If she had, instead of cigarettes, smuggled what would here be called “class A drugs” across the border, again I would not have hesitated to require her extradition, even at the cost of separating her daughter from her from aged about three to six and a half years. The smuggled merchandise, though, is not illegal per se in this case.
That is not to diminish in any way the seriousness of engaging in contraband operations or causing injury by driving dangerously. The former is, effectively, stealing money from the state through evasion of duty. The latter is a menace to individuals and society. However, the smuggled product, though harmful, is not itself illegal as a prohibited drug is, either in Romania or elsewhere.

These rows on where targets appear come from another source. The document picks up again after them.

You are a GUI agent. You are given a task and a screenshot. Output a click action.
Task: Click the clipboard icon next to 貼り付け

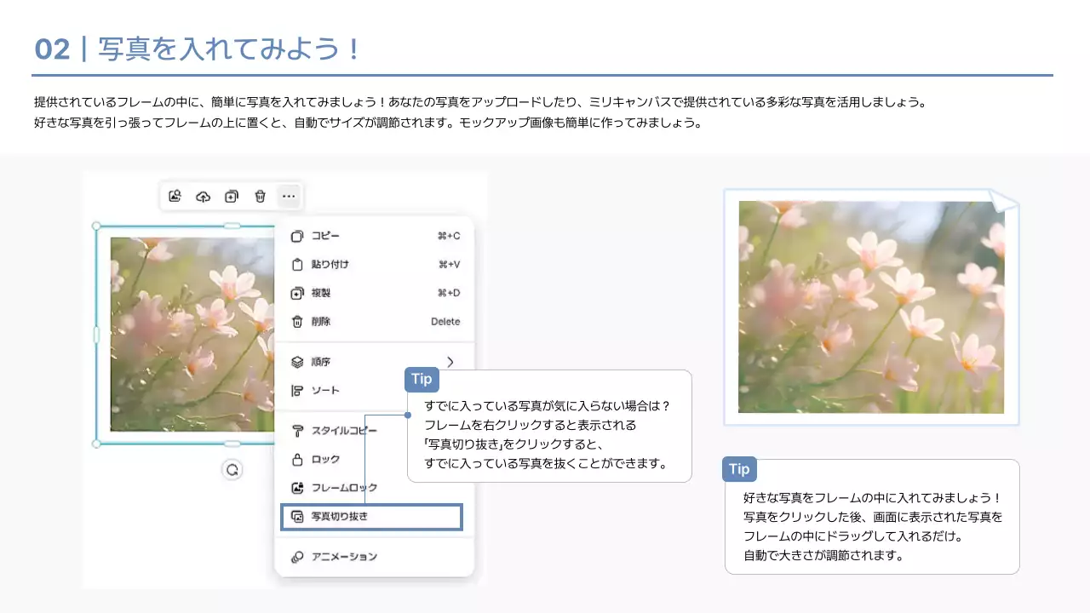(x=296, y=264)
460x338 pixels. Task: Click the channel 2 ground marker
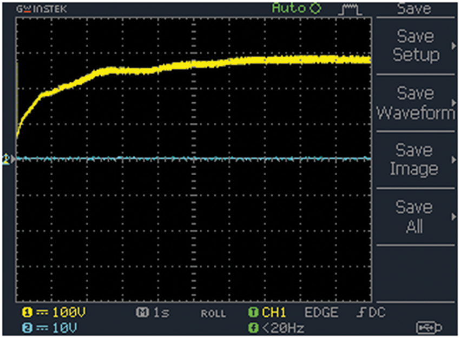[x=7, y=159]
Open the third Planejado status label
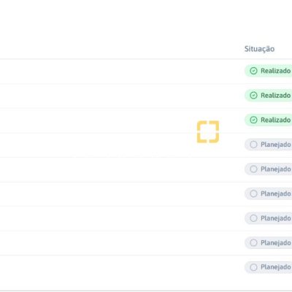 point(276,193)
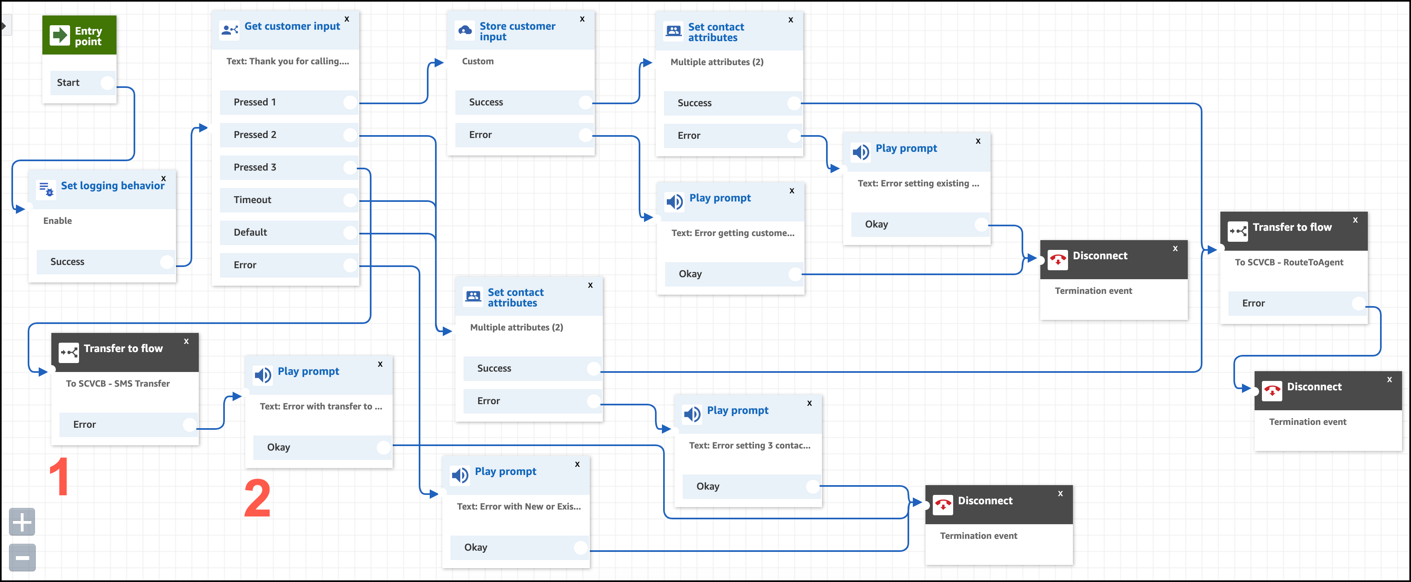Remove the Set logging behavior block with its x
Screen dimensions: 1411x582
[163, 178]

The delay and prolongation of the extradition proceedings and the corresponding stress to the appellant also weighs with me, though to a much lesser extent than does the welfare of Cielline. The initial cause of the delay was the absence of a satisfactory prison assurance, making the second warrant necessary. That was not a matter for which the appellant can be held responsible.
The delays that occurred after that were partly related to coronavirus and partly due to the birth of Celliene, in April 2019, and the consequent need for further investigations and reporting. I do not think it would be right to hold against the appellant the fact that she conceived and bore a child while under the cloud of the extradition proceedings. A young person of childbearing age cannot be expected to put her life on hold for year on year to await the outcome.
In the end, while the case remains closely balanced, as it was before the judge, the balance is now narrowly but clearly the other way. It gives me no pleasure to say so, but, mainly for Cielline’s sake, I will therefore allow the appeal and discharge the appellant under section 21 of the Extradition Act 2003.